Text excerpt.

Content starts

Director S. Craig Zahler comes from a literary background, writing novels and screenplays before venturing into directing, and this appreciation of the written and spoken word is evident in Bone Tomahawk’s verbose dialogue. It revels in period speech and the occasional meandering monologue, and in the hands of lesser actors it would probably get tiring. Happily, the cast are all on great form, with an almost unrecognisable Richard Jenkins standing out in particular as the slightly bemused, perhaps not too bright but still eminently likeable Chicory. His musings about flea circuses and the perils of reading in the bath would easily irritate if delivered by a less charismatic actor, but he brings warmth and dim-witted charm which stop things from feeling interminably doom-filled.
This is mostly a Very Serious and Very Grim movie after all, and some of the violence really is tough to watch. Zahler seems to delight in catching the viewer off guard; the film generally takes its time with protracted scenes of our protagonists slowly traversing vast stretches of desert, and then suddenly there’ll be a shocking jolt of violence. Whereas other films might bolster such shifts into physical action with a heart-pumping musical score or lots of fast cutting, Bone Tomahawk doesn’t rely on such naked manipulation. One sequence, wherein Sheriff Hunt grapples with one of the troglodytes up close and personal, is genuinely tense precisely because the violence plays out fairly slowly and without musical accompaniment. It’s a desperate brawl, not some slick action movie fight scene, and the film establishes a kind of casual brutality which negates the usual comfort of knowing the protagonist(s) will win every fight and come out on top. Another scene – which I won’t spoil – has the dubious honour of featuring one of the most genuinely grotesque and jaw-dropping movie deaths I’ve ever watched, and again, its intensity is heightened by the lack of music and the way the camera doesn’t flinch from showing every thoroughly nasty detail.
Ultimately, Bone Tomahawk is an enjoyably strange creation which seems to relish toying with audience expectation. It succeeds in injecting a streak of cannibal horror weirdness into the type of traditional Western genre tropes you’ve seen one hundred times before, and its idiosyncrasies make it an intriguingly fresh-feeling experience which will no doubt stand up on repeat viewings… provided you’ve got the stomach.
*The film is fully aware of the potential for some dodgy racial politics in playing on the old ‘cowboys vs Injuns’ stereotype, and so goes out of its way to assure the audience that these “troglodytes”, as they are referred to, are not intended to be representative of Native Americans as a whole. Rather they are a group of mud-caked cave-dwellers who communicate in strange, subhuman roars and eat their enemies. Essentially they perform the same role as zombies popularly do – they’re human beings, sure, but far enough removed from humanity to be portrayed as comfortably killable ‘Others’.

Content ends

Check your understanding.
a – In the Bone Tomahawk review, copy the stretch from "Director S. Craig" through "feeling interminably doom-filled.", substituting "bathtub" for "bath".
b – Condense the paragraph of the Bone Tomahawk review beginning "The film is fully aware" into a shorter version that keeps its main facts.

Records.

Content starts

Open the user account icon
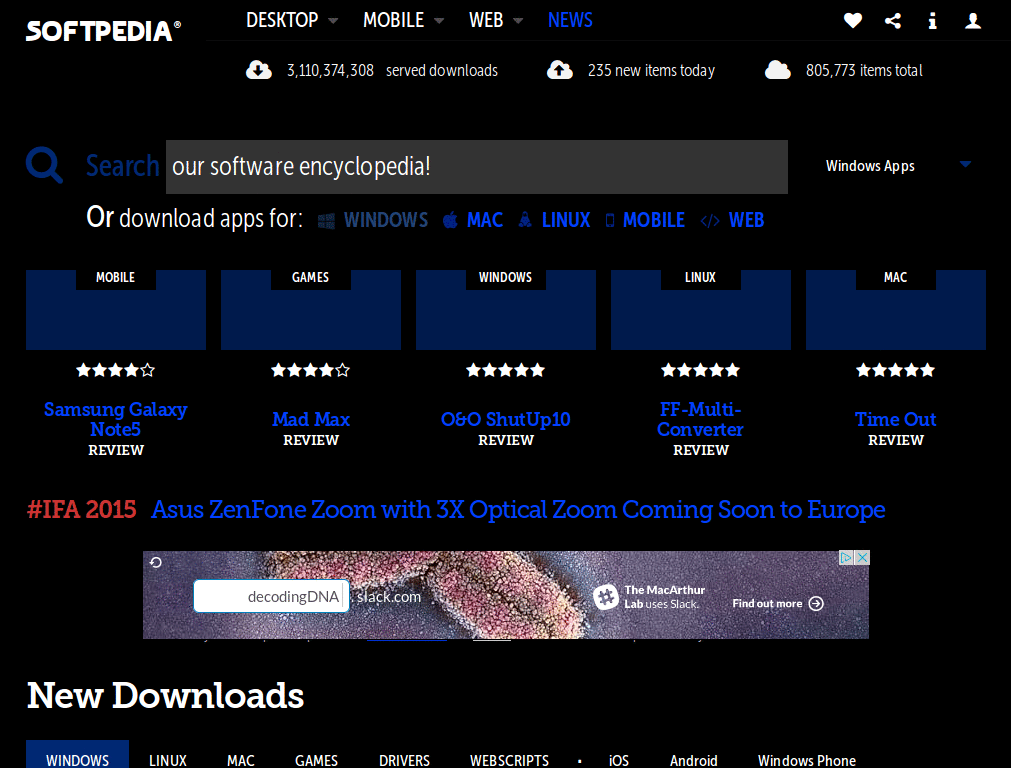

Content ends
Content starts

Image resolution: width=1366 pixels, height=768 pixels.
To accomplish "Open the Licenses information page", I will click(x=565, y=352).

Content ends

Solutions.
a –
Director S. Craig Zahler comes from a literary background, writing novels and screenplays before venturing into directing, and this appreciation of the written and spoken word is evident in Bone Tomahawk’s verbose dialogue. It revels in period speech and the occasional meandering monologue, and in the hands of lesser actors it would probably get tiring. Happily, the cast are all on great form, with an almost unrecognisable Richard Jenkins standing out in particular as the slightly bemused, perhaps not too bright but still eminently likeable Chicory. His musings about flea circuses and the perils of reading in the bathtub would easily irritate if delivered by a less charismatic actor, but he brings warmth and dim-witted charm which stop things from feeling interminably doom-filled.

b – Aware that a "cowboys vs Injuns" setup risks dodgy racial politics, the film stresses that its "troglodytes" do not represent Native Americans as a whole. They are mud-caked cave-dwellers who communicate in subhuman roars and eat their enemies. Like zombies, they are human but removed enough from humanity to be portrayed as comfortably killable "Others."